SUPPLIED ENTRIES:
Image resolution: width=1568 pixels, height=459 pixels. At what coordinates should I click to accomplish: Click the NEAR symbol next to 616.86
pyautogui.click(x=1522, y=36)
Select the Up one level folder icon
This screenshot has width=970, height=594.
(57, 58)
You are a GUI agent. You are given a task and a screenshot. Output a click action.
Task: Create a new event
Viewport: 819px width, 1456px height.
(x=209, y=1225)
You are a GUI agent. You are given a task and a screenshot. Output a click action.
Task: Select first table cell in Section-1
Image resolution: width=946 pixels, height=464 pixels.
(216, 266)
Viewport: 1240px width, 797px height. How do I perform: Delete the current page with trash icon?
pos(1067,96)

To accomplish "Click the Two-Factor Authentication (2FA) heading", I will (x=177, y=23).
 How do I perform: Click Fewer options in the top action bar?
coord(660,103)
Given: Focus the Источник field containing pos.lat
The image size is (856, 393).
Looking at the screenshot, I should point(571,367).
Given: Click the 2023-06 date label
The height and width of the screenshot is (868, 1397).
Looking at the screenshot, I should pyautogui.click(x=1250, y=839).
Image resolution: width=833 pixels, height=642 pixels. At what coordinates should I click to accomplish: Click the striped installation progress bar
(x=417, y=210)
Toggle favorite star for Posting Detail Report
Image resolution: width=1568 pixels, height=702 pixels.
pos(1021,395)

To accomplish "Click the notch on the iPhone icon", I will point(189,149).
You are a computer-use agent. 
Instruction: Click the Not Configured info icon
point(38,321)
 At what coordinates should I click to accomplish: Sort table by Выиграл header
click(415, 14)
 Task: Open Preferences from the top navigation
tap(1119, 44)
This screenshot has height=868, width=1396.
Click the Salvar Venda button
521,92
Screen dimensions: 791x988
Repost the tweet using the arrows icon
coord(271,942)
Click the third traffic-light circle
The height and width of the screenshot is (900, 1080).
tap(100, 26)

ASSIGNMENT:
Find all lines holding the word "will" in the records above and copy them.

FINISHED TASK:
To accomplish "Click the Two-Factor Authentication (2FA) heading", I will (x=177, y=23).
To accomplish "Click the notch on the iPhone icon", I will point(189,149).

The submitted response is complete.